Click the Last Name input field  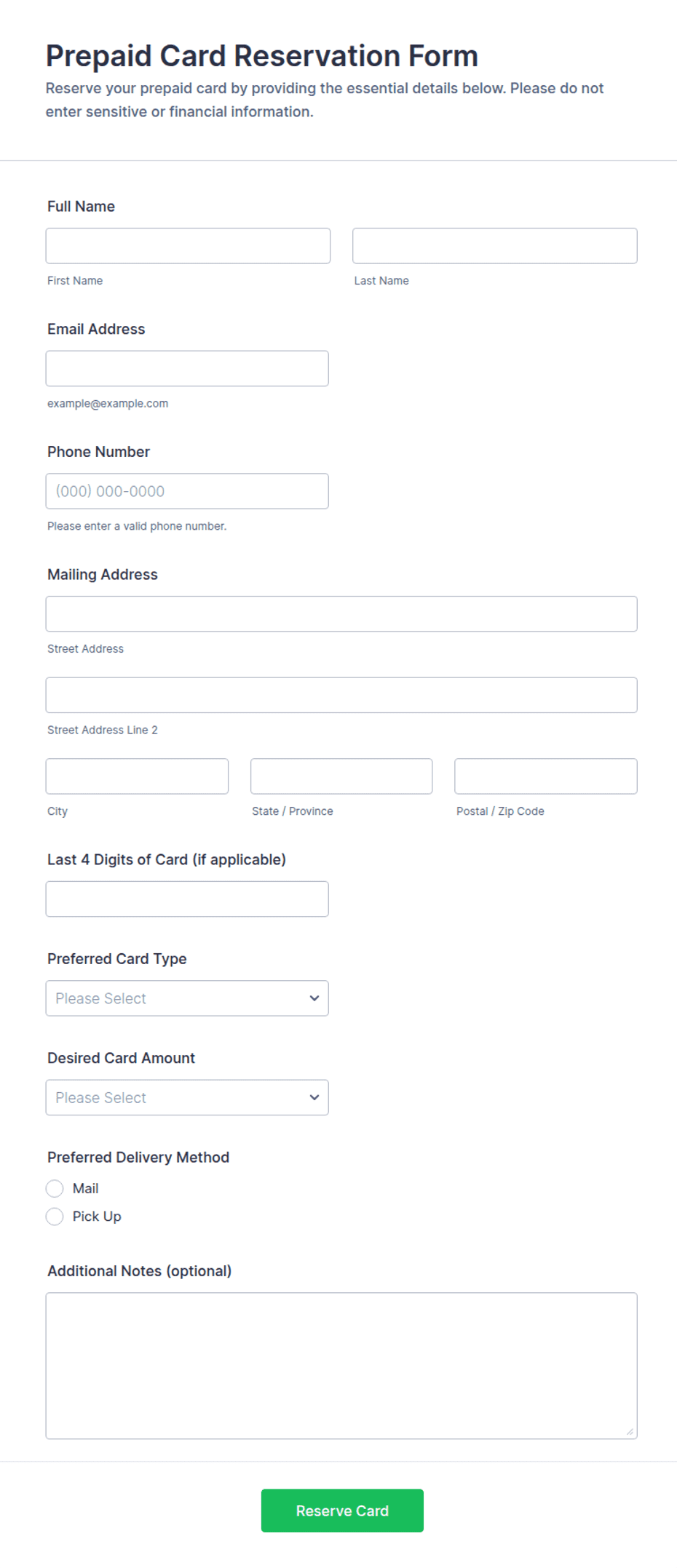(495, 246)
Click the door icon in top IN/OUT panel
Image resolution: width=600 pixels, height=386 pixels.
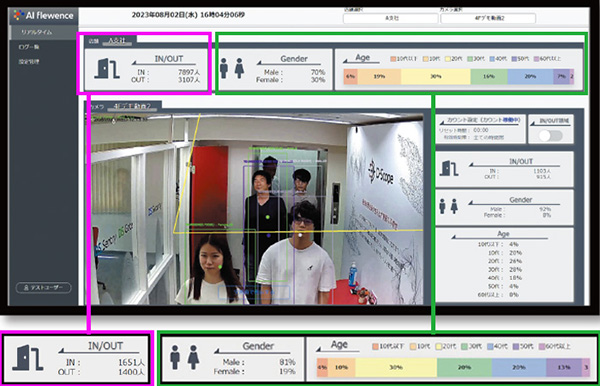(107, 69)
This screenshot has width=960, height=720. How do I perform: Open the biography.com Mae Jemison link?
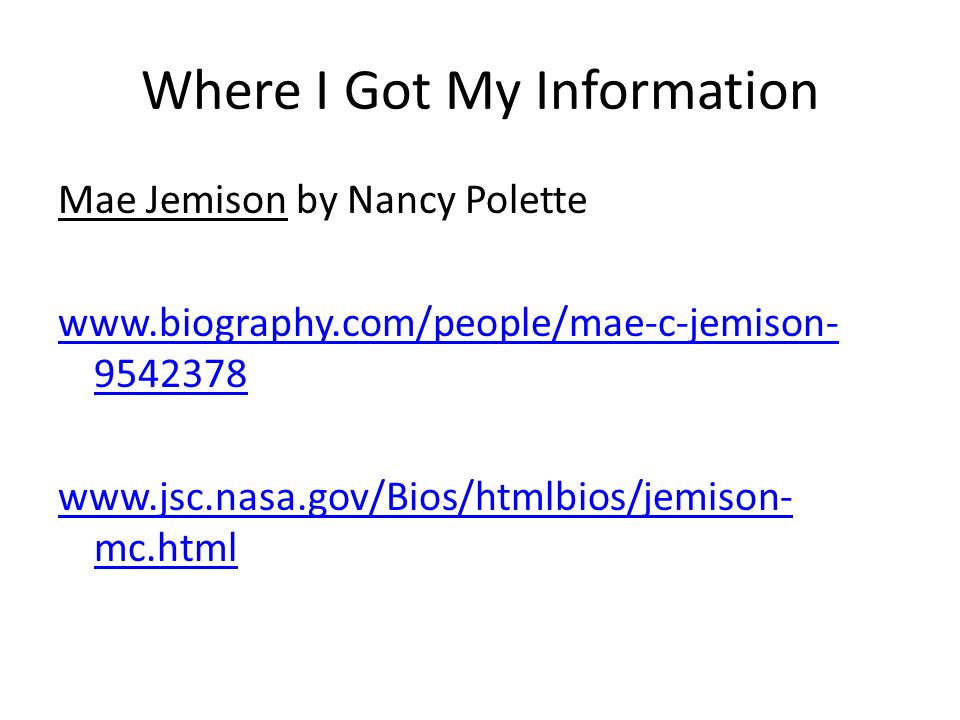pos(448,324)
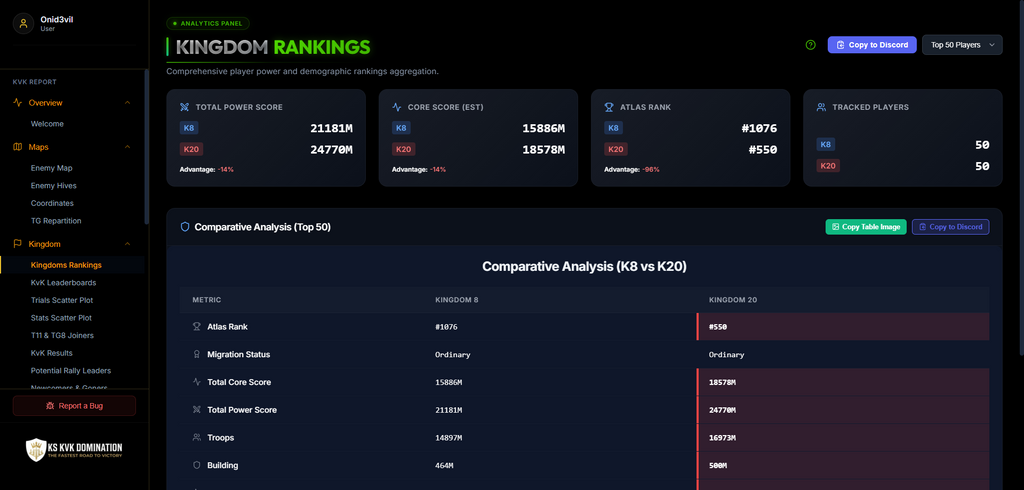The image size is (1024, 490).
Task: Select Enemy Hives menu item
Action: (x=54, y=186)
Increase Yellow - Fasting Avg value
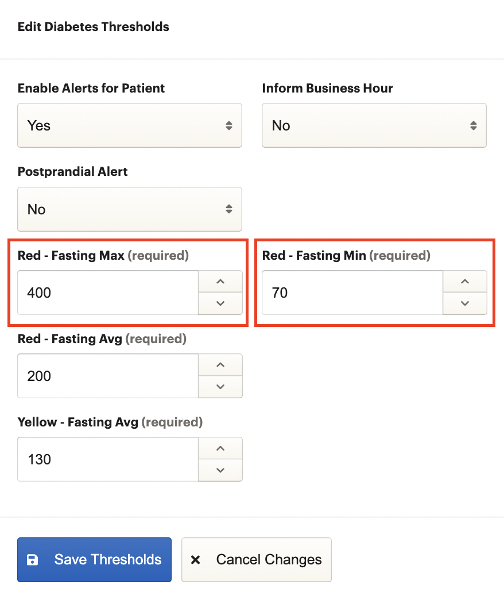The width and height of the screenshot is (504, 600). coord(220,448)
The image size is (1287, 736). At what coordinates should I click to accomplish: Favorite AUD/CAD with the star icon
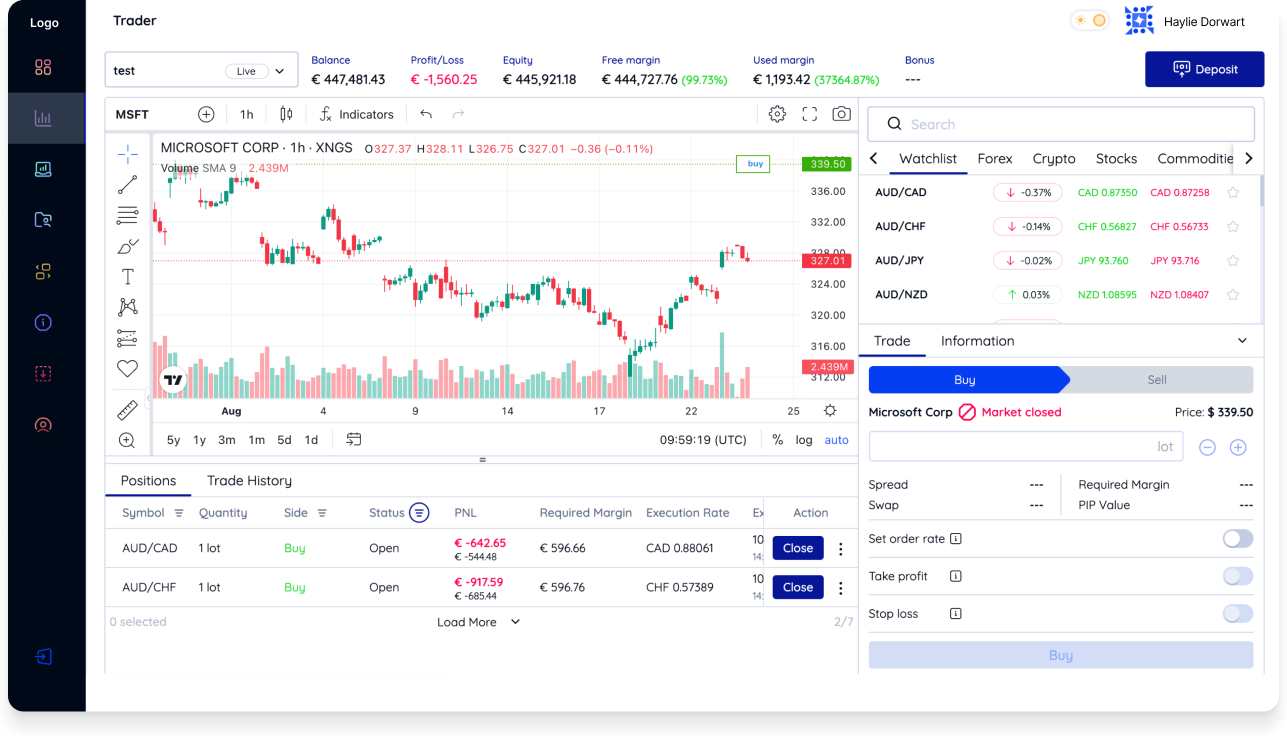pyautogui.click(x=1233, y=193)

- **EXERCISE AIM**: Leave every picture out, and repeat exactly the lines from the one containing "Increase Yellow - Fasting Avg value" through the last line of the entries, both ends included.

- **WRITTEN RESPONSE**:
Increase Yellow - Fasting Avg value
The width and height of the screenshot is (504, 600). coord(220,448)
The image size is (1287, 736). At what coordinates should I click to accomplish: Favorite AUD/CAD with the star icon
pyautogui.click(x=1233, y=193)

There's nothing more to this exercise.